Another use case is having kurve along the bottom which dodges windows, and kara pager on a second panel bottom center which is above windows.  If I could guarantee the pager panel is always above the kurve panel, I wouldn't have to gingerly dodge the kurve panel to scroll virtual desktops.
Comment 4 Nate Graham 2025-10-21 15:03:42 UTC
Could you set the dodge-windows panel to have a custom size and not overlap with the always-visible panel?

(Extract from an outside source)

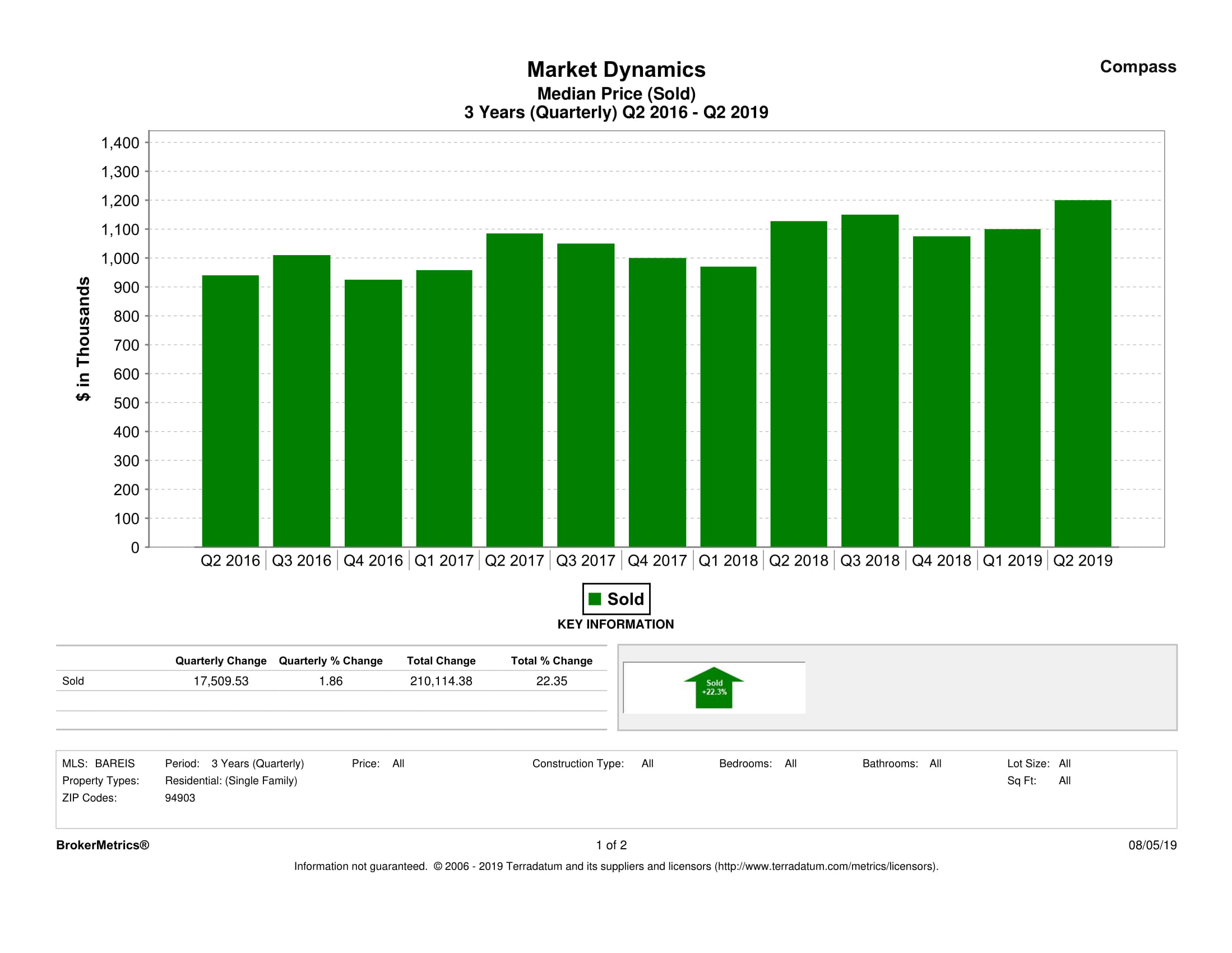Viewport: 1232px width, 953px height.
Task: Click the Q3 2018 bar
Action: point(869,381)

Comment 5 Jon 2025-10-23 12:30:01 UTC
I'm sure I could, but that would really mess up the look I want
Comment 6 Nate Graham 2025-10-23 13:54:03 UTC
Would it? Could you maybe attach comparison screenshots showing why that solution doesn't work for this use case, while a full-width panel looks better?
Comment 7 Jon 2025-10-24 01:46:26 UTC
Created attachment 186066 [details]
Two Screenshots of the same area of screen showing the vertical panel in one frame and hidden in another

I'm not even sure I know what you mean.  Apologies, my last response was made in a half asleep state.

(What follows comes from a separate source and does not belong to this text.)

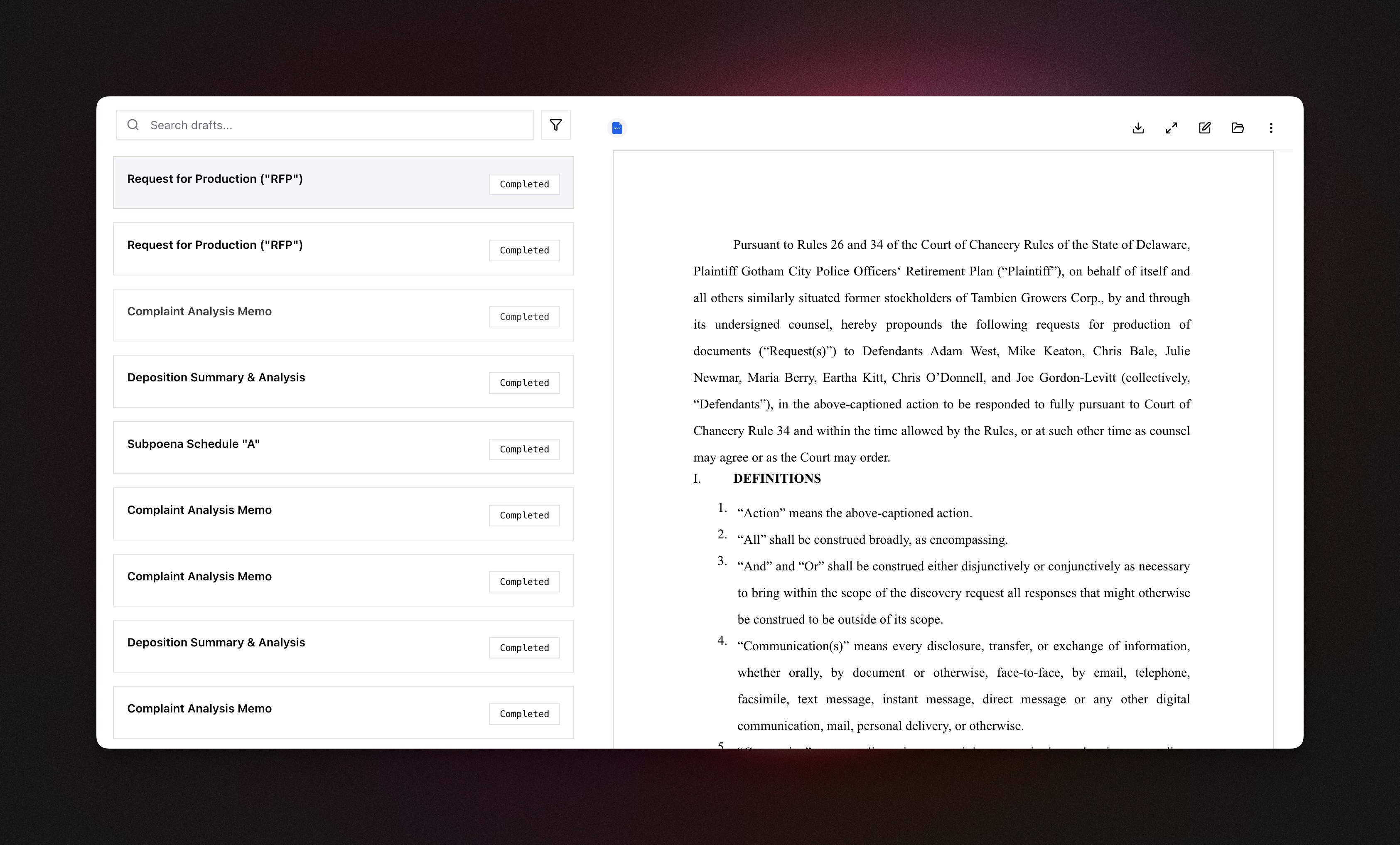Expand document to fullscreen view
Image resolution: width=1400 pixels, height=845 pixels.
pos(1171,128)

Both panels are set to fit content.
The top right (horizontal) panel is 26 px tall
The right top (vertical) panel is 26 px wide
This way they match despite one being horizontal and the other vertical.

Right now I have two copies of the notification widget.  One on the right of the top panel, one on the top of the right panel.  Even with the height of the top panel matching the width of the right panel, the widget is slightly differently sized on the top vs the right panel.
I could add width to the right panel or height to the top panel, but the problem would persist.
I cannot predict which of these will appear on top of the other after any given plasma restart.
Sometimes they will switch which one appears on top after messing about with the panels.
Comment 8 Nate Graham 2025-10-24 16:13:18 UTC
Got it. In Plasma 6.5, horizontal panels always take priority. Anything else was deemed too complicated and fiddly.